▶ [TEXTO DADO]:
▼▼▼

En este punto, a los pies del ascensor avejentado tras treinta años de abandono, las paredes de la casa agrietadas (alguien dice que por el terremoto, supongo que el de 2010), nos habla Humberto Miranda, que evaluó los ascensores en 2008, previamente a la compra que de varios hizo el estado en 2012, dejando este fuera. De hecho, La Cruz ni siquiera es monumento nacional como lo son catorce de los aún existentes, aunque algunos de ellos están tan abandonados como este o incluso no conservan ninguno de sus componentes originales, como sucede con algunos de los “restaurados”, tal el Espíritu Santo, doloroso ejemplo de atentado patrimonial de primer orden a la vista de todos y con permiso y aplauso oficial. 

La intervención de Miranda señala varios puntos de interés. Primero, que estamos ante patrimonio industrial, pero patrimonio industrial vivo, es decir “que todavía cumple la función para la cual fue creado” (evidentemente no la está cumpliendo; la idea es que podría, pero no le dejan). Es un tipo de patrimonio escaso del que sin embargo hay más de un ejemplo en Chile y en el propio Valparaíso, como los trolebuses. 

Seguidamente, que este tipo de patrimonio vale más si está en condición original. Refiriéndose al ascensor que nos ocupa, señala que el suyo es un equipo perfectamente recuperable y, si está en las condiciones del 2008 y no ha habido vandalizaciones (frecuentes por la presencia de cobre en los equipos), es posible que el motor aún funcione y el ascensor sea perfectamente recuperable.

▲▲▲

▶ [EJERCICIO PLANTEADO 1]:
Devuelve, tal como aparece en el texto sobre los ascensores de Valparaíso, el fragmento que va de "La intervención de" a "como los trolebuses.", ambos incluidos.
▶ [EJERCICIO PLANTEADO 2]:
Localiza en el listado cada línea donde aparezca la cadena "pyautogui" y cópiala.

▶ [EXTRACTOS DE DATOS]:
▼▼▼

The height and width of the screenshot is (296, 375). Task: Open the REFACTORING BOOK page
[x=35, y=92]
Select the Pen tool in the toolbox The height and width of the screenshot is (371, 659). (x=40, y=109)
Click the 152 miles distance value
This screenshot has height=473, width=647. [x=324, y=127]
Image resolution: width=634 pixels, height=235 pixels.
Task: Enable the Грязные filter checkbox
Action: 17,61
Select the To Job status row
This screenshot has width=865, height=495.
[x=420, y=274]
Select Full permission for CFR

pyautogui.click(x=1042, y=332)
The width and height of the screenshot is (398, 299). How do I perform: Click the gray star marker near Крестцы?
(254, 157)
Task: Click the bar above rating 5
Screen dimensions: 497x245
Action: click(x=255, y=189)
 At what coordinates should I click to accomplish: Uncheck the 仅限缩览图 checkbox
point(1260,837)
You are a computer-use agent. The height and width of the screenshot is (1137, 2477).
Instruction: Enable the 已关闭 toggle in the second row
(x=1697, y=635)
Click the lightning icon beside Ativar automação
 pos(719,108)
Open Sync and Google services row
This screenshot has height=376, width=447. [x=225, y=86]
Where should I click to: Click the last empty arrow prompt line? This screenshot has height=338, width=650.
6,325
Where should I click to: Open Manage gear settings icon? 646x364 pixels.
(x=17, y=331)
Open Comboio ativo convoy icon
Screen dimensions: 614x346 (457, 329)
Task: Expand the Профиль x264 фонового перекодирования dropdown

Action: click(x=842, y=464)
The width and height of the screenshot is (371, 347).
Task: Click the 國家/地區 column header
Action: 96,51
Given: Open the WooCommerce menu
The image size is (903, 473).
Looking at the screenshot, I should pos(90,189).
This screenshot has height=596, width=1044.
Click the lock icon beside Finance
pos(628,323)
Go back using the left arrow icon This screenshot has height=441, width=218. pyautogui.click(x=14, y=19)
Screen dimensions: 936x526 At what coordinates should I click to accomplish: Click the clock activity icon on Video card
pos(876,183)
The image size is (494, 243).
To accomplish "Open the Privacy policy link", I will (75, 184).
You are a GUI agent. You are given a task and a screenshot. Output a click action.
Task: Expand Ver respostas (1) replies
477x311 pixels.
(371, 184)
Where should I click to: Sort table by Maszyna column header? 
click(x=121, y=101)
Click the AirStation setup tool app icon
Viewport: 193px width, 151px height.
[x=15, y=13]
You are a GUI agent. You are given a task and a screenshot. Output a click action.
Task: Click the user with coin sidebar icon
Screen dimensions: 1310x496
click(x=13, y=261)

▲▲▲

▶ [RESPUESTA 1]:
La intervención de Miranda señala varios puntos de interés. Primero, que estamos ante patrimonio industrial, pero patrimonio industrial vivo, es decir “que todavía cumple la función para la cual fue creado” (evidentemente no la está cumpliendo; la idea es que podría, pero no le dejan). Es un tipo de patrimonio escaso del que sin embargo hay más de un ejemplo en Chile y en el propio Valparaíso, como los trolebuses.

▶ [RESPUESTA 2]:
pyautogui.click(x=1042, y=332)
Go back using the left arrow icon This screenshot has height=441, width=218. pyautogui.click(x=14, y=19)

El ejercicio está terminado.